彼らは、このような出金が金利を押し上げ、融資の利用可能性を減少させ、家計や企業の借入コストを上昇させる可能性があると主張しました。
「決済用ステーブルコインは、高度に規制・監督されている銀行のように利息を支払うべきではない」と書簡は述べ、ステーブルコイン発行者はリターンを生み出すための貸付や証券投資を行わないことを強調しました。
しかし、ジョナサン・グールド氏は差し迫った脅威という考えを否定し、ステーブルコインの採用はむしろデジタル決済で競争する新しい方法を提供することで小規模銀行に利益をもたらす可能性があると指摘しました。

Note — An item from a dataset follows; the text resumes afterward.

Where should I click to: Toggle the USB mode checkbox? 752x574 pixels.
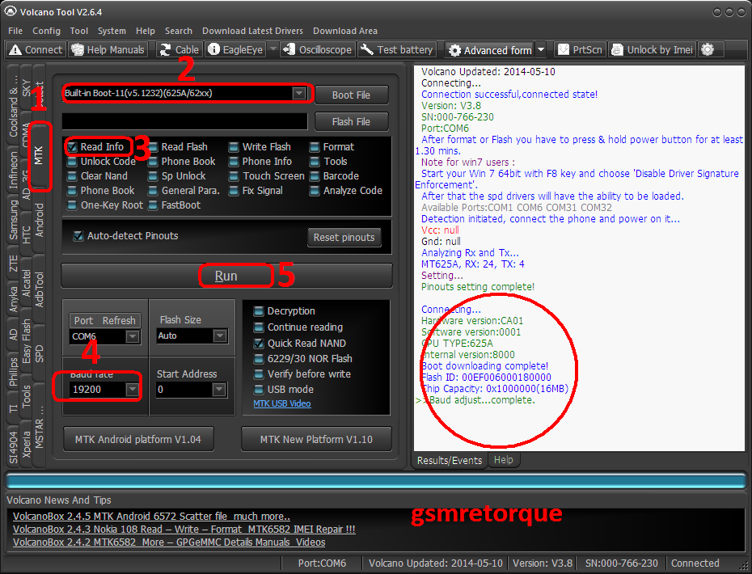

彼はOCCがそのような活動を綿密に監視しており、必要に応じて迅速に行動すると述べました。「銀行システムから重大な資金流出があれば、私は行動を起こすでしょう」とグールド氏は言い、高位の当局者や業界団体も介入するだろうと付け加えました。
彼はコミュニティ銀行に対し、ステーブルコインを脅威ではなく競争ツールとして見るよう促し、それらが小規模機関が決済市場におけるウォール街の巨人たちの支配に挑戦するのに役立つ可能性があると示唆しました。
また、OCCはGENIUS法に関連する規則制定に取り組んでおり、「議会が与えた法定期限を非常に意識している」とも付け加えました。
「決済用ステーブルコインの接続性は、コミュニティ銀行がアメリカの決済システムにおいて現在存在する最大手銀行の支配の一部を打破する可能性かもしれない」とグールド氏は述べ、銀行が参加するための「安全で健全な」方法を確保することを約束しました。
OCCの立場は、主要銀行協会や外国の規制当局が発した警告と鋭く対照的です。
今月初め、欧州中央銀行のクリスティーヌ・ラガルド総裁が議長を務める欧州システミックリスク委員会は、複数発行者のステーブルコインモデルがEUの金融システムを不安定化させる可能性があると警告し、一方でイングランド銀行は信用の利用可能性を保護するためにステーブルコイン保有に一時的な上限を設ける計画を発表しました。
米国では、この議論は暗号資産プラットフォームからも強い反応を引き出しています。コインベースは最近、ステーブルコインが金融安定性を脅かすという主張に対する詳細な反論を発表し、「預金侵食」の説明は銀行の年間1870億ドルの決済処理収益を守るために設計された神話だと呼びました。
この取引所は、ステーブルコインの使用が実際には米ドルのグローバルな役割を強化していると主張し、過去5年間にわたるステーブルコインの採用とコミュニティ銀行からの預金流出の間には「意味のある相関関係がない」と指摘しました。
一方、スタンダード・チャータードは、採用が世界的に加速するにつれて、2028年までに1兆ドル以上が新興市場の銀行からステーブルコインに流れ込む可能性があり、米国のマネーサプライの最大10%を占める可能性があると警告しています。
同銀行は、ステーブルコインが高インフレと弱い現地通貨に直面している国々で、ますますドルベースの貯蓄ツールとして機能していると述べました。
進行中の議論にもかかわらず、ステーブルコインの主流金融への統合は加速しています。コインベース、サークル、リップル、パクソスはすべて、OCCの監督下でステーブルコインを発行または管理するための連邦銀行免許を求めています。
日本の巨人ソニーも今月そのリストに加わり、OCCの規制下でドルにペッグされたトークンを発行する米国の国立暗号資産銀行「Connectia Trust」の設立を申請しました。
銀行がリスクについて警告し続ける一方で、スコット・ベセント財務長官はより楽観的な立場をとり、デジタルドルが世界中で米国通貨へのアクセスを拡大し、財務省証券への需要を高める可能性があると述べています。